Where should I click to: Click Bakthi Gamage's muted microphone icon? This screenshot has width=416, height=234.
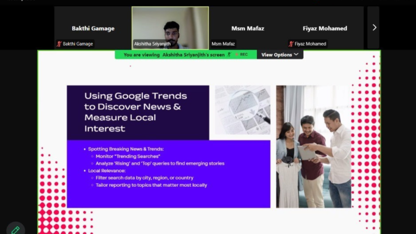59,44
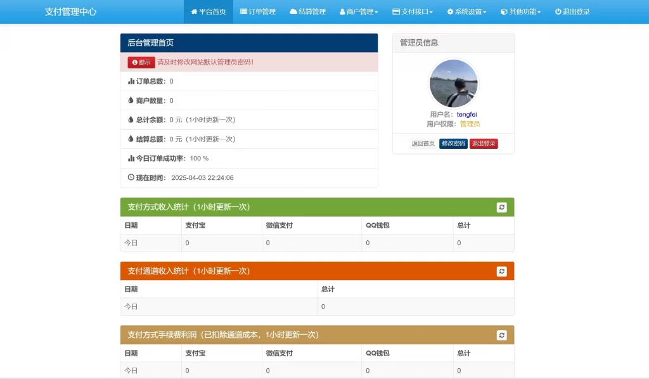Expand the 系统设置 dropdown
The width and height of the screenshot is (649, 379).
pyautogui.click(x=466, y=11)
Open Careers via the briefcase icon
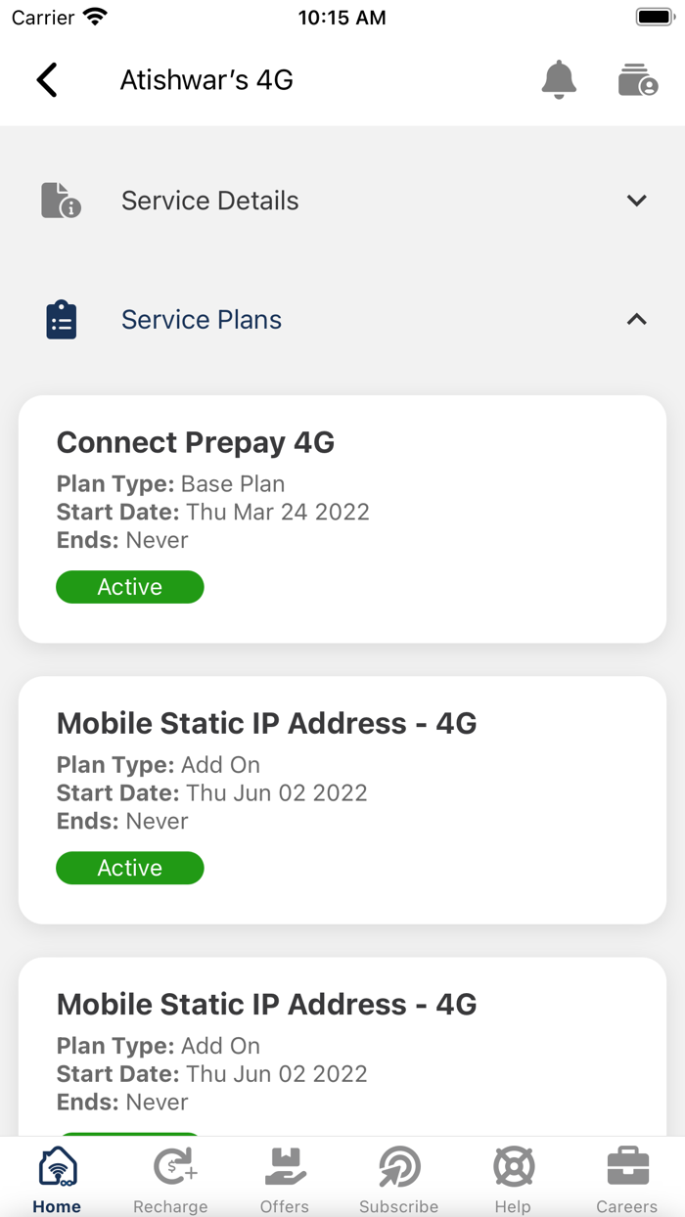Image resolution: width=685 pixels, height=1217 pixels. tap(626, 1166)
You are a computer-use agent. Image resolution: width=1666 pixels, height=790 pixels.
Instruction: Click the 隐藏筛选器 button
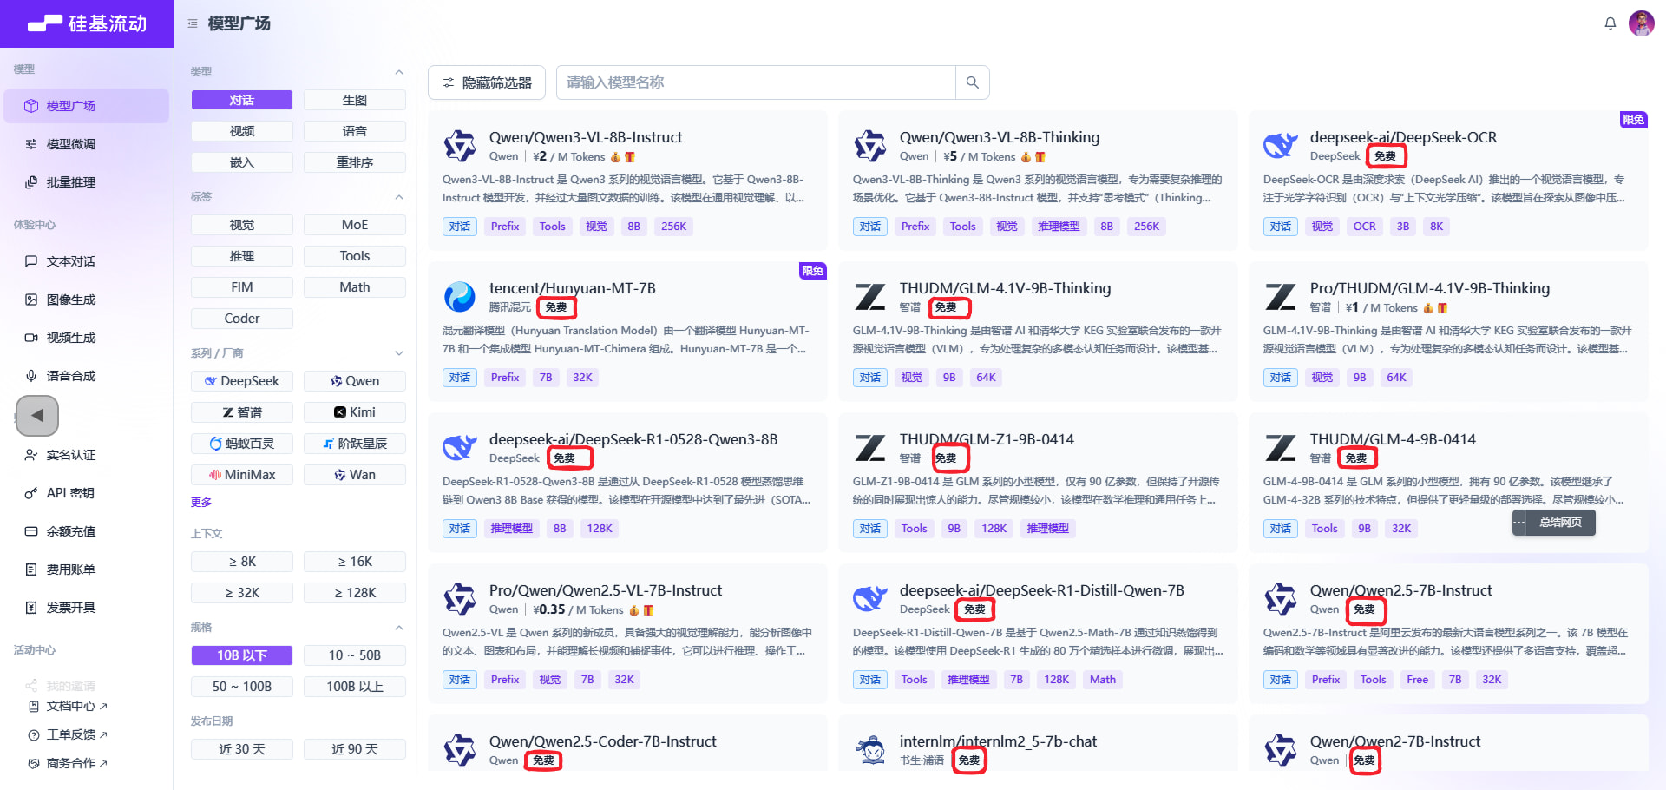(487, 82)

--

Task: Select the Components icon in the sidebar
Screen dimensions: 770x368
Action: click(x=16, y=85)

• **Given request**: Recast the stretch from the line containing "Task: Select the" through the line containing "Action: click(x=16, y=85)" as a JSON list of strings, one per line, omitting blank lines.

• **Result for this task**:
[
  "Task: Select the Components icon in the sidebar",
  "Screen dimensions: 770x368",
  "Action: click(x=16, y=85)"
]